Apparently, the “new Gods” of Silicon Valley are having some problems. I read here and there about many failures and layoffs from the social sector to that of cryptocurrency platforms, passing through other technological stocks. Tough times for employees, but no soft times for Big Tech leaders and their vision.
The vision. The one that for years led us to consider "visionary genius" anyone who brought a product to the market, whether he failed or succeeded (and at whatever cost he did either). Think Different, right? Just have a dream and the will to work hard and anything is possible, right? Or not?
What does “having a vision” mean, then? If the vision is one that allows you to see through the fog of uncertainty and make billions of dollars while everyone else loses theirs, perhaps tech billionaires have lost it a little.
Or perhaps the vision is different.
Minute-by-minute coverage of all of the Twitter reverses, or the global levels of interest in the FTX collapse go far beyond simple curiosity or direct interest. The attention for those who pass from the altar to the dust is the same as always, since the dawn of time. The same mechanism of deification and then stoning: but is it just a question of "popular obsession"?

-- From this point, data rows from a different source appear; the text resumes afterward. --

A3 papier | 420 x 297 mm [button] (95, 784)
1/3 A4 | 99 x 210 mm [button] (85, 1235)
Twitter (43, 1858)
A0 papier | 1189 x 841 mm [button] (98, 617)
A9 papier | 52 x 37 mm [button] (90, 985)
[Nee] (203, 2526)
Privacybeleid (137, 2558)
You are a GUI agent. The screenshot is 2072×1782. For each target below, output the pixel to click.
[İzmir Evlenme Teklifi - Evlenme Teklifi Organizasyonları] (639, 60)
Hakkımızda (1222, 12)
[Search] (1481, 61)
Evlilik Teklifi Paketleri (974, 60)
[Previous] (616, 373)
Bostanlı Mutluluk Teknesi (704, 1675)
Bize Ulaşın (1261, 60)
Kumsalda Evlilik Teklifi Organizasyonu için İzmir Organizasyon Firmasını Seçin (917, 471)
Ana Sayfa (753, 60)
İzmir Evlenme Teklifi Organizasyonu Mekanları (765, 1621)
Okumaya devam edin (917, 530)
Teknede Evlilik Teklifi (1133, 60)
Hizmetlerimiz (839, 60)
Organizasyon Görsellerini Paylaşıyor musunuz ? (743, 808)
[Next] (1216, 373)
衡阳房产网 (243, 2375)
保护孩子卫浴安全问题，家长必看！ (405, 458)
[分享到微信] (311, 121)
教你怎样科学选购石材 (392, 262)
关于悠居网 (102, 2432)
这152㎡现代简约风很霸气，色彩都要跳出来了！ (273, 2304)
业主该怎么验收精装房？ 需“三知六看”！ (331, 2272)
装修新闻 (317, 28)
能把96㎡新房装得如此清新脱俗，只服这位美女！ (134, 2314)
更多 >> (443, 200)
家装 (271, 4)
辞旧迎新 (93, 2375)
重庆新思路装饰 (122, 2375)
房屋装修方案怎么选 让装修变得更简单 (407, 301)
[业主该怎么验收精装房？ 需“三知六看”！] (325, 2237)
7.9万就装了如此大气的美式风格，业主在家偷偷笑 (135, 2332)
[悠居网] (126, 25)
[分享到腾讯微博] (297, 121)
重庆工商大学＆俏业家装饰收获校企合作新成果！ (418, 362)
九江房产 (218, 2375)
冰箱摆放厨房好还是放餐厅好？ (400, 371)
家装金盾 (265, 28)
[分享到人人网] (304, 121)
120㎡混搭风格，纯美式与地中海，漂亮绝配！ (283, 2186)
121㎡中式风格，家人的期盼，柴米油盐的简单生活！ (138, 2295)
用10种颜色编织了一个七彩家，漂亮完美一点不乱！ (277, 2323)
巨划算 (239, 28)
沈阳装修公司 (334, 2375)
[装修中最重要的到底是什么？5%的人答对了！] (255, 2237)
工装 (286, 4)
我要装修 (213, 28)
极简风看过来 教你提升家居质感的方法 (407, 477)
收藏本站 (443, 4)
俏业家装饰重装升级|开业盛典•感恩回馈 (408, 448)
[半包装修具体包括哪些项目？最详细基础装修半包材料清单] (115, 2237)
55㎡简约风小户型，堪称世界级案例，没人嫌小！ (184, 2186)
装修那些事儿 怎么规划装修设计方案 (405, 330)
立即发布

What drives the "big guns" of technology, besides the search for growth? It's easy to assume that money is all that motivates people like Zuckerberg, Musk, and Bezos. In reality, if you start to examine the mindset of these men, it turns out that money is only part of the vision.
We want to talk about effective altruism…
A few weeks ago, the world's second largest cryptocurrency exchange FTX announced that it was suddenly (?) $8 billion short and plans to file for bankruptcy. Among the first skirmishes of a battle that could be protracted, or painful, in court, the personal guiding principles of the CEO of FTX, the millennial emerge Sam Bankman Fried. Sam would be driven towards cryptocurrencies and their world by his vision of a world based on effective altruism. Things?
Effective altruism – It is a philosophy and movement that advocates using evidence and reason to determine the most effective ways to improve the world. I translate: the more you earn, the more you can donate. I translate again: it is utilitarianism with a "scent" of divinity.
After the spectacular collapse of his company, this “doctrine” isn't doing well either. It's hard to believe that you are capable or entitled to make decisions for humanity when you can't even keep your clients' money safe.
…or pronatalism?
Last week a reporter from Insider Julia Black, launched his "j'accuse" towards the billionaires of Silicon Valley, who according to him are engaged in a real eugenics program through a movement called "pronatalism".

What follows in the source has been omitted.